§ Task requirements:
Check each line of the data for "computer", and copy the ones that have it.
-------- Dataset entries
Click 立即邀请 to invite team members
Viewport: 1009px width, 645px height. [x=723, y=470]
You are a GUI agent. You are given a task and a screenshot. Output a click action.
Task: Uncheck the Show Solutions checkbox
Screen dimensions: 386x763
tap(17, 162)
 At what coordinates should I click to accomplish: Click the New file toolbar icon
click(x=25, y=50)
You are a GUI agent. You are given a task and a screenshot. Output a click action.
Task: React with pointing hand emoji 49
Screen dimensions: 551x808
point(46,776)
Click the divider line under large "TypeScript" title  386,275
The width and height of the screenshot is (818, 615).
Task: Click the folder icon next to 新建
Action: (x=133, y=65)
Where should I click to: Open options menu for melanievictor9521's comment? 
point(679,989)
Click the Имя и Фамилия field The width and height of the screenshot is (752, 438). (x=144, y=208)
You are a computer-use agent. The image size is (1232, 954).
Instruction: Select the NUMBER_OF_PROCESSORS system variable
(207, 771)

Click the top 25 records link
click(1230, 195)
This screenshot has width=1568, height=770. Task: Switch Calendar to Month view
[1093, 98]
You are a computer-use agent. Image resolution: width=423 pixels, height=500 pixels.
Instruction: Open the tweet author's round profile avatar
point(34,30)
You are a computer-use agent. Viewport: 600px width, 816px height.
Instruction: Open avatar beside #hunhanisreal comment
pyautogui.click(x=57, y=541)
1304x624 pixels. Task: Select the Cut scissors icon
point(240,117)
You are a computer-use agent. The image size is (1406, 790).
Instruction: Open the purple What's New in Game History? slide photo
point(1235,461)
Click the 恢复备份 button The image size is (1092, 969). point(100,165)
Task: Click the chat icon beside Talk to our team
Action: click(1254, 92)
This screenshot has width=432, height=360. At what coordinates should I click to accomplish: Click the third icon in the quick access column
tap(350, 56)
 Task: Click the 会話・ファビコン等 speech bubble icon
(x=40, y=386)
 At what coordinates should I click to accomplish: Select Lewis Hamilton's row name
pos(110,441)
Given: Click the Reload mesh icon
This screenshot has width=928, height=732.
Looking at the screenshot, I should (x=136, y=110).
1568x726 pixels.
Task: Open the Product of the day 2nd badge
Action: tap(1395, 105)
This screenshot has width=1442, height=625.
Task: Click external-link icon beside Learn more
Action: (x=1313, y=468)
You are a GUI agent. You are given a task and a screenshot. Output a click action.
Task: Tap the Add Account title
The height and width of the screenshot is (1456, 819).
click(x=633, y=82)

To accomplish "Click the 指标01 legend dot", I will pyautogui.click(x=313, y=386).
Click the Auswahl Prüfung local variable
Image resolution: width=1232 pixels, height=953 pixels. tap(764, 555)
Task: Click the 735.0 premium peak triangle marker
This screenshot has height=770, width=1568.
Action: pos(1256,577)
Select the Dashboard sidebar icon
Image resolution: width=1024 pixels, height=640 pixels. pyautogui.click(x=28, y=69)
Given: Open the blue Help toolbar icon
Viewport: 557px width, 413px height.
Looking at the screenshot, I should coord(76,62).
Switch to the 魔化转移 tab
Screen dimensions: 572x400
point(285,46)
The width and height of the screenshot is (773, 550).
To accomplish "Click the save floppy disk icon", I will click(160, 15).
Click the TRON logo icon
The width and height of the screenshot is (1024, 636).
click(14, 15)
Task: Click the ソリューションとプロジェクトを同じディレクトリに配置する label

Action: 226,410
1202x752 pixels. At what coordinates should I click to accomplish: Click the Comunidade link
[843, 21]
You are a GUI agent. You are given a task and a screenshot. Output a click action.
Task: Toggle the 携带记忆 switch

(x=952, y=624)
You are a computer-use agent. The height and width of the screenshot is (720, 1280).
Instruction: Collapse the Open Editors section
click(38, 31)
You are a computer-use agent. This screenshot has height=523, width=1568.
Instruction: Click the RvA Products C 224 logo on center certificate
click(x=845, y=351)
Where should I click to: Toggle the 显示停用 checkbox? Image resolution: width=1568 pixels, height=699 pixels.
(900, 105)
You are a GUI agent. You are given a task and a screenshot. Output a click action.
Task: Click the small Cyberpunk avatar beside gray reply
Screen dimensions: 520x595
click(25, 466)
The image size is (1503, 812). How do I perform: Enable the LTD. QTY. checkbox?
----------------
§ Your solution:
You are a computer-use agent. The image size is (1232, 954).
You are a computer-use agent. Image resolution: width=423 pixels, height=500 pixels.
You are a computer-use agent. Viewport: 600px width, 816px height.
You are a computer-use agent. The image size is (1406, 790).
You are a computer-use agent. The height and width of the screenshot is (720, 1280).
You are a computer-use agent. This screenshot has height=523, width=1568.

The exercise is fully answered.